El menú constó de cerdo asado, tamales, yuca hervida, arroz con frijoles colorados y una barra bien provista. Sobra decir que el ron, los cócteles, maltas y cervezas frías corrieron como ríos desbordados al compás de chachachás y guarachas tocados por un trío sobre una improvisada tribuna.
Fernando Campoamor, periodista especializado en la cobertura de la escena social, hizo de maestro de ceremonias y cedió la palabra al invitado de honor. Sosteniendo la medalla en sus manos, el premiado leyó una sencilla nota en su peculiar español: “Me siento muy agradecido y emocionado por este no merecido homenaje. Siempre he entendido que los escritores deben escribir y no hablar. Por lo tanto, quiero ahora donar la medalla que recibí del Premio Nobel de Literatura a Nuestra Señora de la Caridad del Cobre, patrona de este país que tanto amo”. Y entregó la condecoración a Campoamor, quien le agradeció en nombre del pueblo cubano.

Lo que el viento nos dejó
Lo mismo que un ingenio en un batey, la instalación cervecera regía la vida de la localidad. Muchos lugareños se despertaban con el pitazo de la cervecería a las siete de la mañana, o los niños sabían que era la hora del baño cuando la sirena volvía a tocar sobre las cinco de la tarde. Se cuenta incluso que el poblado se sirvió de sus pozos de agua y que el proceso de producción se explicaba como modelo en escuelas de nivel secundario. También contó con un team de béisbol aficionado.
Fue lógicamente una formidable fuente de empleo comunitario. Para que se tenga una idea, en julio de 1949, al cumplirse el primer aniversario de la fábrica, laboraban allí 210 obreros y empleados —sin contar agentes de ventas, vendedores, distribuidores y carreros— que disfrutaban salarios promedios comprendidos entre los 7.65 y 10.27 pesos diarios. Eso, aseveraba un reportero de Bohemia, les permitía vivir con cierta holgura. Asimismo, en las navidades, días de reyes o fechas conmemorativas las familias de los trabajadores podían disfrutar de banquetes y festejos en el jardín o el gran merendero, lo que propiciaba una relación fraterna entre fábrica y hogar.
La plantilla aumentaría en los años siguientes, en la medida que se fue multiplicando la capacidad productiva. Para mediados de 1950, la Modelo exportaba a la calle a través de sus líneas mecanizadas la increíble cifra de 10 millones de botellas de cerveza ese año, según indicó un publirreportaje de Mario Kuchilán en la Bohemia del 23 de julio.

El 14 de octubre de 1960 acabó nacionalizada y rebautizada con el nombre de Guido Pérez, patriota insigne de El Cotorro que había laborado en la fábrica y fue uno de los jefes locales del Movimiento “26 de julio” durante la huelga del 9 de abril de 1958, por lo cual resultó asesinado.
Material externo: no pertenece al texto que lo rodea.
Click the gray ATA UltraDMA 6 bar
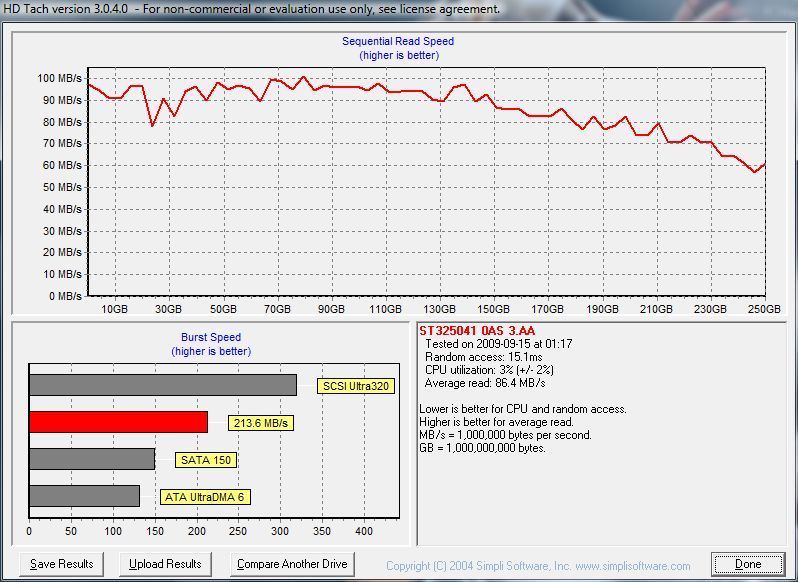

Con las décadas sobrevino la depauperación del complejo industrial. La Cervecería Modelo volvió a ser noticia el pasado viernes 11 de abril, cuando en una antigua nevera se desató un poderoso incendio que ardió durante veinte horas antes de ser sofocado, arruinando aún más la instalación. De sus años mozos, añejas tradiciones y valores patrimoniales no quedan más que nostalgias, sombras y cenizas.